Intervention de Corinne Bertoux

Réunion du 30 octobre 2013 à 16h00
Commission spéciale pour l'examen de la proposition de loi renforçant la lutte contre le système prostitutionnel

Corinne Bertoux, commissaire de police, chef de l'Office central pour la répression de la traite des êtres humains, OCRETH :

Il est extrêmement compliqué de vous fournir des chiffres. Ceux qui nous parviennent proviennent de sources judiciaires, ce qui constitue un biais en soi. Ils n'ont rien d'exhaustif puisqu'ils dépendent directement de notre capacité à démanteler les réseaux. En revanche, la force de l'Office vient de la centralisation qu'il opère au niveau national, facilitant ainsi l'identification des auteurs et des victimes.

Le point crucial, donc, c'est l'information. Ne pas avoir besoin d'une plainte pour agir, comme c'est le cas en France, est un atout puisque nous pouvons lancer une enquête sans intervention d'une victime. La constitution de fichiers pour les recenser serait illégale et le délit de racolage nous était bien utile pour collecter des renseignements. Loin de sanctionner les prostituées, il servait à éviter les troubles à l'ordre public, et les éventuelles gardes à vue et perquisitions qui s'en suivaient étaient pour nous de précieuses sources d'information. En outre, la discussion qui s'engageait permettait de connaître le parcours de celles à qui nous avions affaire et de rassembler les premiers éléments d'une enquête.

Comme l'a souligné M. Charpenel, le trafic d'êtres humains aux fins d'exploitation sexuelle fait l'objet d'une prise en charge multidisciplinaire, y compris par la société civile au travers des associations qui aident les victimes. La triple source policière, judiciaire et civile permet d'établir des estimations, mais ce ne sont que des estimations. L'importance des trafics transnationaux et leur extrême mobilité empêchent d'être exhaustif.

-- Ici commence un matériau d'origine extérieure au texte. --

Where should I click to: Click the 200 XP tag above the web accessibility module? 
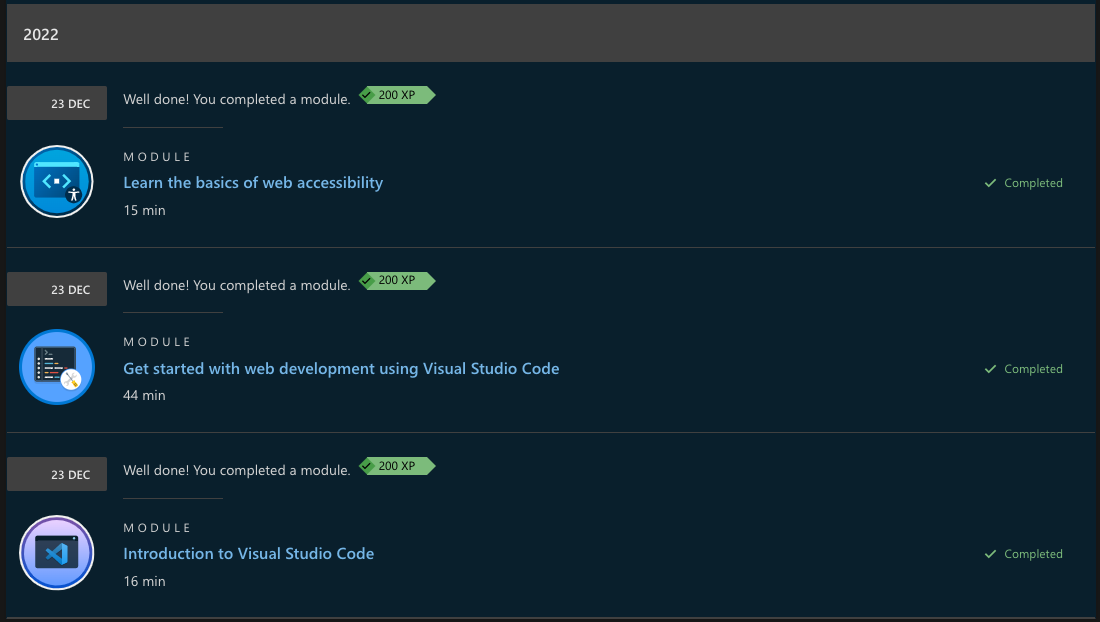pyautogui.click(x=397, y=95)
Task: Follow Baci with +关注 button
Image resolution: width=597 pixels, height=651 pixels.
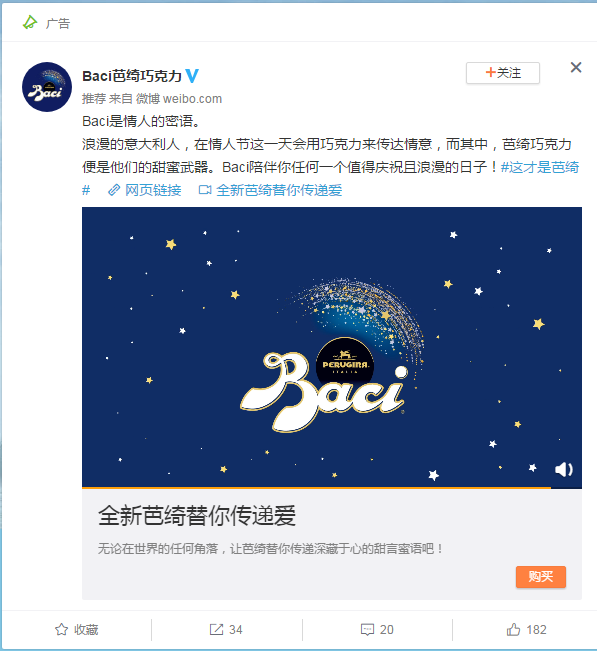Action: (503, 73)
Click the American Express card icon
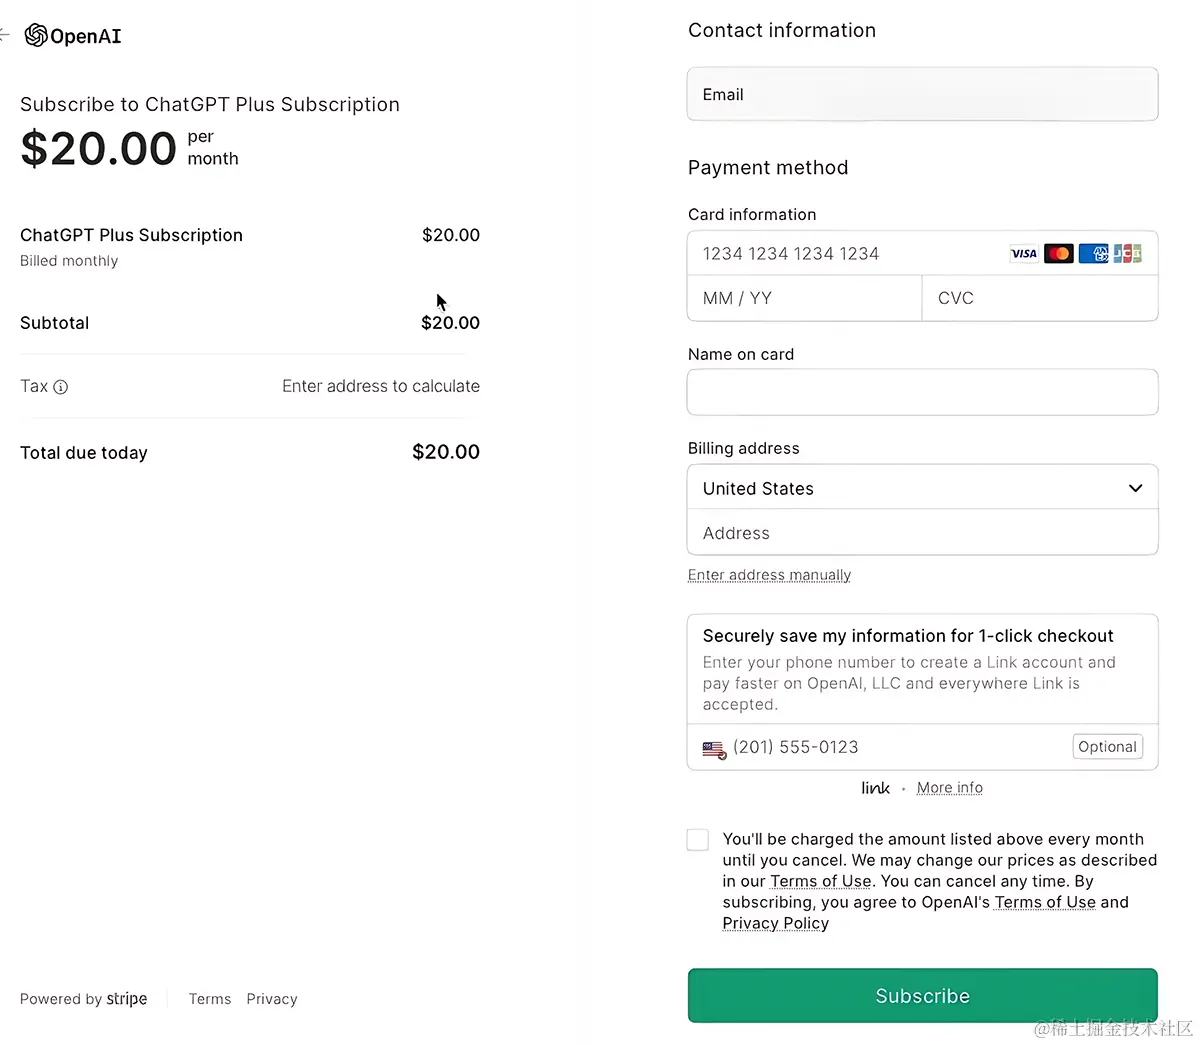Viewport: 1200px width, 1045px height. point(1093,254)
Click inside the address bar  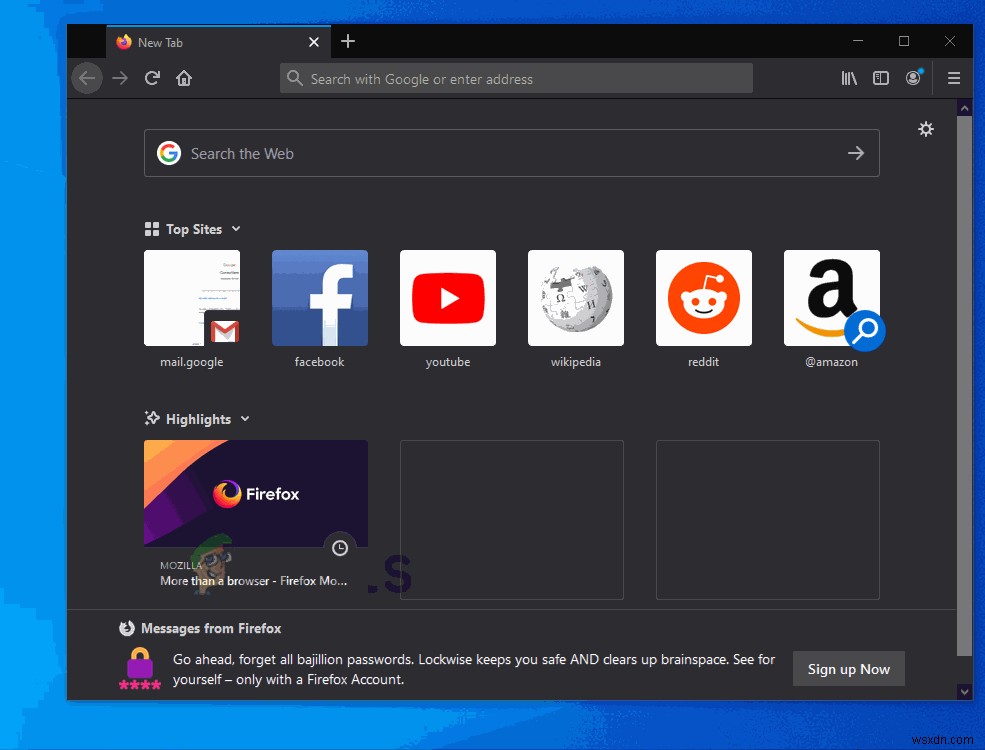click(516, 78)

En ce qui concerne les profits, et les saisies auxquelles ils donnent lieu, force est de constater que, de plus en plus, les auteurs restent sur le territoire français (30 % environ) mais que leurs biens sont à l'étranger, là où sont les chefs de réseau, c'est-à-dire dans des pays où il n'y a pas d'harmonisation possible, d'où la faiblesse du système : les saisies sont très peu nombreuses. Il nous arrive, bien sûr, de récupérer des espèces, des traces bancaires, mais nous faisons face à une anonymisation grandissante des flux financiers dont l'importance ressort de nos enquêtes judiciaires au long cours.

Alors, oui à la saisie, mais il faut avant tout harmoniser, y compris au niveau national. Ainsi, nous poursuivons beaucoup sous le chef de proxénétisme, très peu de la traite des êtres humains à des fins d'exploitation sexuelle. Il faut que nous nous appropriions cette infraction pour mieux coopérer au niveau européen et lutter plus efficacement contre les têtes de réseau, notamment en confisquant leurs biens.